Data extract:
+ + + + +

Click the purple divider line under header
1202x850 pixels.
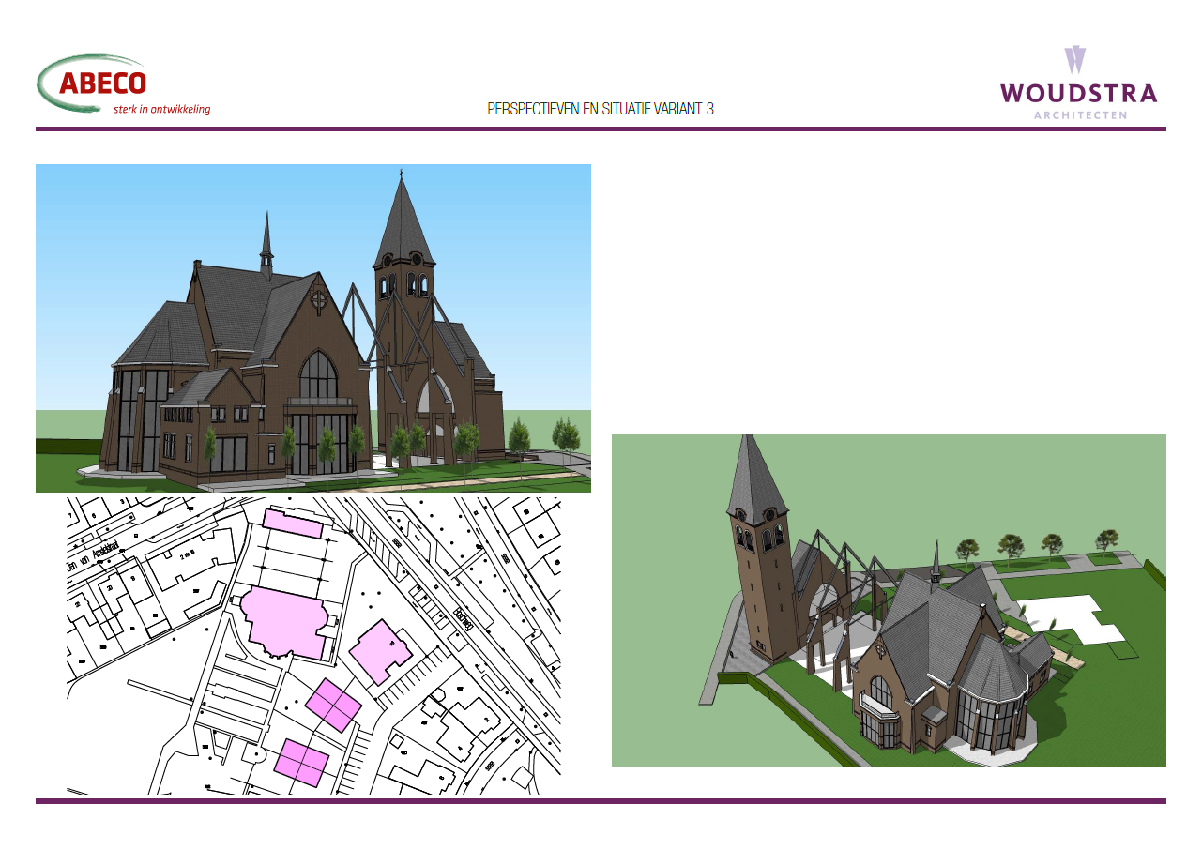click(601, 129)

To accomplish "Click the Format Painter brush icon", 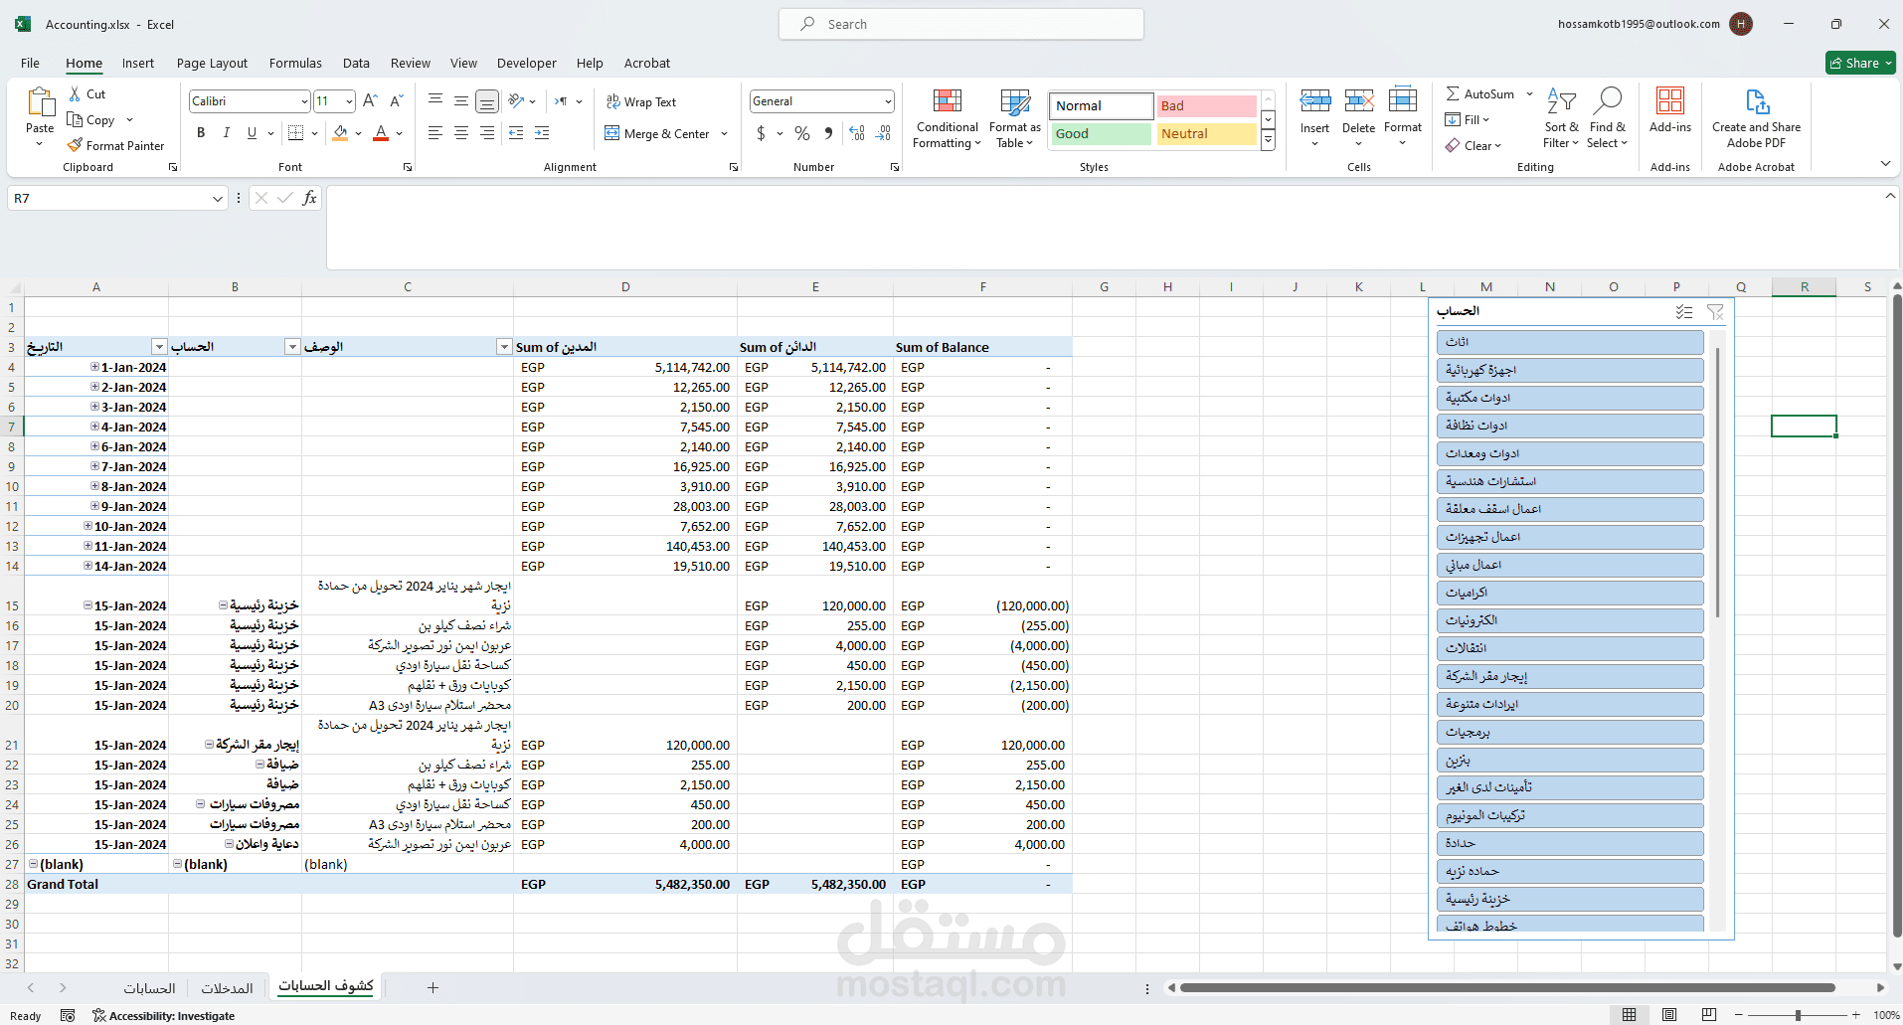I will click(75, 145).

+ + + + +

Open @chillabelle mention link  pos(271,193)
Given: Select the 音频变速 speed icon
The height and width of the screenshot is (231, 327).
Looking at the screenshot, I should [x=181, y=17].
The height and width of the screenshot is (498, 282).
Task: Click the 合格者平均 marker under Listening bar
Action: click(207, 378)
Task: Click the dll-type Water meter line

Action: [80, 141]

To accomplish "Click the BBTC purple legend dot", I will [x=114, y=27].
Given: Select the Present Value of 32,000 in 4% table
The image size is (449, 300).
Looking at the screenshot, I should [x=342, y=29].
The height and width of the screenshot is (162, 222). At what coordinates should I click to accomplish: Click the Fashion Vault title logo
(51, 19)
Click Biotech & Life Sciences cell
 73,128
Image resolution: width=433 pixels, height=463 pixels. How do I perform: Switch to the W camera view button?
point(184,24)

+ + + + +

Problem to solve: Find each line of the data above that holds the word "purple", then copy it.

Result:
Click the purple divider line under header
To accomplish "Click the BBTC purple legend dot", I will [x=114, y=27].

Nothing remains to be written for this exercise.